If you pass another person, group, or dog on the trail be mindful that they may not be as big a fan of your dog as you are. Provide a clear path, make sure your dog is on leash and under control, and ask before allowing your dog to approach — especially if children are present.
Photo by Flowfold ambassador @coppoius
One thing you may not think about — your dog has sharp claws that can damage your tent. Trim & file your dog’s nails, and bring something that will protect the floor of your tent to a reasonable extent. A canvas drop cloth, wool blanket, or foam pads are all examples of materials that will provide a layer of protection.
Beyond the typical challenges of trail, there are sometimes features to trails that just don't work well for dogs.
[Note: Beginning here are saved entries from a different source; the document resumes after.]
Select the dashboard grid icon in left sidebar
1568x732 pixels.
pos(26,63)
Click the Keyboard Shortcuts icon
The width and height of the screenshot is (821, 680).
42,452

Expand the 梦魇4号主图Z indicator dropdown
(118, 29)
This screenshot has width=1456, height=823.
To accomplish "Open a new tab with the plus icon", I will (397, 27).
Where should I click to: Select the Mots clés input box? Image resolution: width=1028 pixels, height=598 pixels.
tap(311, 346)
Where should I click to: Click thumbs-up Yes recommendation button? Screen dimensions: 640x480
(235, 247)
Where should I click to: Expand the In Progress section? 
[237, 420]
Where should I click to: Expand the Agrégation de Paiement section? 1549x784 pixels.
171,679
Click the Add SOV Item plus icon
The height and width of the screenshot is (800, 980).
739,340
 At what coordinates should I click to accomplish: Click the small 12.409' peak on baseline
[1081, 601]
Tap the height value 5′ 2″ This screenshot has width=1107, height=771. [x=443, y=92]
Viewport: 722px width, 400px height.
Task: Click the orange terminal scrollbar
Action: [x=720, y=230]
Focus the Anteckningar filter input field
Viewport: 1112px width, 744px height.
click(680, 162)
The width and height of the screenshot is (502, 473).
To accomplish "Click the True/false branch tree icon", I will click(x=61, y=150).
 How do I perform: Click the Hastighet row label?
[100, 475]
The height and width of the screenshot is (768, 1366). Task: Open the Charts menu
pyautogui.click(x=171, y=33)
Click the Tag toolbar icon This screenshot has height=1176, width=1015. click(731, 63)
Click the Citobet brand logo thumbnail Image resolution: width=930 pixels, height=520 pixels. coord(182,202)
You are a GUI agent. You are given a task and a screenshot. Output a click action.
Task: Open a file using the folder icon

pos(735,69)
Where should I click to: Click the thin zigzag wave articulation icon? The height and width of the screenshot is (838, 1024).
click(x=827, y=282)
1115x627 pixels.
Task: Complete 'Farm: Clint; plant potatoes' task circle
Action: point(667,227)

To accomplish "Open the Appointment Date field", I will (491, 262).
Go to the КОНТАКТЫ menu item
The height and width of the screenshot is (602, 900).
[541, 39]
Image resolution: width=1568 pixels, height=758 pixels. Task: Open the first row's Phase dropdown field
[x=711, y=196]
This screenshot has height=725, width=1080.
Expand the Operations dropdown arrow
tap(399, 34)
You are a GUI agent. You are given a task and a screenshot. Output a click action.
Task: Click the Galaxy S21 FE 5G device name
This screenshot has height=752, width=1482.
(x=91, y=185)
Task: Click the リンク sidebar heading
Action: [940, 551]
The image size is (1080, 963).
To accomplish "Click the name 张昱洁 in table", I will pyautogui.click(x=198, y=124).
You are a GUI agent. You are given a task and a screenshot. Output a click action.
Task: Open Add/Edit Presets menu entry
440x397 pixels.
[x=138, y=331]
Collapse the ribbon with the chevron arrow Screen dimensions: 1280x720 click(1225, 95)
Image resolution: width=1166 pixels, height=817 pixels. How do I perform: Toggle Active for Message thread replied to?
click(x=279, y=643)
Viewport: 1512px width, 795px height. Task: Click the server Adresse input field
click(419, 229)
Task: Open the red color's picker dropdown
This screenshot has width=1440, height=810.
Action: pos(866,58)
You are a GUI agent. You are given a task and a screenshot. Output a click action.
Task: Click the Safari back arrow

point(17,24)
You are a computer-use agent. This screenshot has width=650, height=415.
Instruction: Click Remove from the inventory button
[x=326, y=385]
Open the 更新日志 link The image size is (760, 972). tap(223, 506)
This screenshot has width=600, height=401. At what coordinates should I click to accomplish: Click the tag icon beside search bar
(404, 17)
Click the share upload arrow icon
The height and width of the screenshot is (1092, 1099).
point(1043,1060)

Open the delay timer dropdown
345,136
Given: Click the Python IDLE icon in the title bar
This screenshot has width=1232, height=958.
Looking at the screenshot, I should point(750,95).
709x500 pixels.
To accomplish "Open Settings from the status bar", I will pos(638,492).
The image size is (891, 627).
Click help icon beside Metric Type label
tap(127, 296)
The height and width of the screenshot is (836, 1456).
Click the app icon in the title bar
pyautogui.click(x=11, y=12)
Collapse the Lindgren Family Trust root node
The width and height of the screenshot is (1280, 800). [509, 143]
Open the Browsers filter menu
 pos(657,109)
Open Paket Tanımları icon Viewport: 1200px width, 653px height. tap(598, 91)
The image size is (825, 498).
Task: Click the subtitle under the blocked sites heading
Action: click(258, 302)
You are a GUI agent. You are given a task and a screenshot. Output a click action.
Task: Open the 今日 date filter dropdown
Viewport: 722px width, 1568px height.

Trails with steep ladders, fire towers, or edgy cliffs are not ideal situations for your dog.
Like children, your dog’s enthusiasm is not always a great indicator of his or her physiological needs. Take regular breaks in the shade with water, make sure your dog gets plenty of water and sleep, and don’t push it too hard. Lots of heavy panting or a limp are signs to slow down.
It’s likely your dog will be curious about other wildlife, but curiosity can have bad results. Use caution and keep your dog on a leash as much as possible to avoid losing control of the situation. Skunks, porcupines, snakes — or the scent of these animals — may entice your dog to run off and investigate. Encounters between your dog and animals like these can be anything from annoying to life threatening.
On that note, be mindful of other dogs on the trail and keep yours close until you've assessed the situation. Your dog may be friendly but it's not unheard of for dog fights to happen on trail, which could be hours from any veterinary help.
Don’t let your dog chew on any plants as they could be poisonous
. To best avoid the common poisonous plants that irritate skin for both humans and dogs, stay on the trail and watch out. Steer clear of areas that are heavily populated with foxtails
as these plants can cause major problems for dogs even though they are not poisonous.
Remove the dog's pack and hold he or she close by the harness, or pick your dog up when crossing any streams. Don’t let your dog swim through turbulence— you don't want to bank on rescuing them.
It's best practice to have one person behind each dog you bring on your hike. Don't overdo it and bring more; multiple dogs can be very challenging for one person to wrangle.
✔REI EXPERT ADVICE: HIKING WITH A DOG
✔THE BEGINNER'S GUIDE TO HIKING WITH A DOG
✔OUTDOORS.ORG: GUIDE TO BRINGING YOUR BEST FRIEND ON THE TRAIL
✔KURGO'S DOG HIKING CHECKLIST
So there you have it -- Using this checklist to prepare for a hike with your dog can help ensure that you both have fun and stay safe on the trail!